So I believe all you have to do with .NET 2.0 vanilla web services (not WCF) is the following:

1) Add your service reference. In my case I'm using the PayPal WSDL 2) Before you can use any proxy class, you must first create an instance of your service reference 3) Once you create an instance of your service reference, then just do [servicereference].ProxyClassName.Method or whatever you're trying to access from those classes

right?

Ok, so I tried that. I added a service reference and named it SandboxSoapAPI. So that's what you see under references in my C# project.

In code I tried this:

SandboxSoapApi reference = new SandboxSoapApi();

but it doesn't recognize SandboxSoapAPI. Am I doing something wrong? I just want to start calling class methods, etc. with PayPal and I can't seem to get this right.

And if I'm not incorrect, as of .NET 2.0+ it handles the low level sending of the actual request over Http for SOAP web service references?

+2  A: 

SandboxSoapAPI is not the SOAP client proxy type name. It's a namespace.

To check this, in VS.NET tick 'show all files' and drill into the Web References, open up the Reference.cs file, you will see the SandboxSoapApi is a subnamespace (not your SOAP client proxy name!) in the project's root namespace.

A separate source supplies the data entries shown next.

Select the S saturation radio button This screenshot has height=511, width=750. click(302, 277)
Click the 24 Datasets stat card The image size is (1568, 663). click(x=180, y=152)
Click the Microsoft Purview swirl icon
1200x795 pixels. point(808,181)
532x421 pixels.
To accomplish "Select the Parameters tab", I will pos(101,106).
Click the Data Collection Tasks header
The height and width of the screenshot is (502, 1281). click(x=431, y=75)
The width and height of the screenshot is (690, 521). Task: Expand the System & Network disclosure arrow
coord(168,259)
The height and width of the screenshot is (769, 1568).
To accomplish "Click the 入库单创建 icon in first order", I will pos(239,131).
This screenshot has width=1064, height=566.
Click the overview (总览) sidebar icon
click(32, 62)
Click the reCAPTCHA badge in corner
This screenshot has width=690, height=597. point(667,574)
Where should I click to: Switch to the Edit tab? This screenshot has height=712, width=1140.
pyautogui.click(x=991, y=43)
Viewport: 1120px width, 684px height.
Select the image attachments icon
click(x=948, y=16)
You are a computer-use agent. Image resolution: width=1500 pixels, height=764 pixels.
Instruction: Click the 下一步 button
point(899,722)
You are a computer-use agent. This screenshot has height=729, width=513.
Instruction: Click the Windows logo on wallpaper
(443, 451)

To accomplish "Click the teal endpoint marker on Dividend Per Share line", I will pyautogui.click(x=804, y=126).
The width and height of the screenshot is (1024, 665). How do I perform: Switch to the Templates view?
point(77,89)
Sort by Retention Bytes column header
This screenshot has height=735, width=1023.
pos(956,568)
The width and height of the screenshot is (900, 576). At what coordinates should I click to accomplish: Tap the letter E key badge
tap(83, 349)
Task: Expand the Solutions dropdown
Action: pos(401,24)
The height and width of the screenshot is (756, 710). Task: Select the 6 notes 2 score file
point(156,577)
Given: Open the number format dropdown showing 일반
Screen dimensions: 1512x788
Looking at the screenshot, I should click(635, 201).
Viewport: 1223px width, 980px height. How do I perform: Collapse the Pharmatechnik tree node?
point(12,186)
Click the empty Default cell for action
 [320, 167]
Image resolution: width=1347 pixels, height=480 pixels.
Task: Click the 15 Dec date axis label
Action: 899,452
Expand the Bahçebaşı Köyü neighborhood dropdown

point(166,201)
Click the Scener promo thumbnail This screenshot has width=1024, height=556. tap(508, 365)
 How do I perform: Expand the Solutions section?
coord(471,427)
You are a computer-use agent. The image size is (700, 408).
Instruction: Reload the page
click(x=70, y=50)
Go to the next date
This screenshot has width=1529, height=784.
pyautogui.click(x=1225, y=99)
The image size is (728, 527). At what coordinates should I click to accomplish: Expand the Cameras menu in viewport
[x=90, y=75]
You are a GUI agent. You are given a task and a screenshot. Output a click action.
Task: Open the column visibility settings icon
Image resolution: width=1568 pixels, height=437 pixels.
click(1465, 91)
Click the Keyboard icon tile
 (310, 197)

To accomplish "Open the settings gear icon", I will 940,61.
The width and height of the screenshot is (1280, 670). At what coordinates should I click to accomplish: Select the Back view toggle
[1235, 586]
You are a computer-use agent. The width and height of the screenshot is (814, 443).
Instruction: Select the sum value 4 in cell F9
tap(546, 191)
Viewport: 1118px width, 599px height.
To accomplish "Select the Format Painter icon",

So either use the fully qualified name:

SandboxSoapAPI.YourProxyType client = new SanboxSoapAPI.YourProxyType();

Or use using SandboxSoapAPI; in your code where you need the SOAP client.

Wim Hollebrandse
thanks. So I do see [projectnamespace].WebServiceReferenceName in that Reference.cs and I do have a using [projectnamespace].WebServiceReferenceName in my C# class where I'm trying to create that instance. The message I get when hovering over SandboxSoapApi is "Type name expected but namespace name found"
CoffeeAddict
Yes, see my edit.
Wim Hollebrandse
Ah thanks. I did not know that there is an additional proxyType for the client. I thought that the reference itself was an object.
CoffeeAddict
You helped me a ton. I didn't infer all that even though yes I could have looked at the Reference.cs I still wouldn't infer to just go look for some client proxy class in the service. I wish there was better docs on .NET 2.0+ web services..without so much jargon. They use stuff like asynchronous calls..ok well I did not know that it's also inferred that under the covers it does all the low-level building of the request.
CoffeeAddict
Additionally, and likely of interest, is that under the hood, the 'Add Web Reference' functionality in VS.NET simply wraps the `wsdl.exe` command line utility which generates the proxy client and data types. You can equally add the generated .cs file manually to your project if you so wished. You may want to play around with `wsdl.exe` a bit. It will broaden your understanding of what goes on. Cheers!
Wim Hollebrandse
Yea thanks. I understand that the wsdl creates proxy classes. But in your example you're really talking about the soap client..not just any proxy class. Those are 2 different things.
CoffeeAddict
Well, I meant the SOAP proxy client yes, not the data contract proxy classes. But usually you don't end up calling those proxy class, even though they are, but refer to them as the data contracts, data types whatever.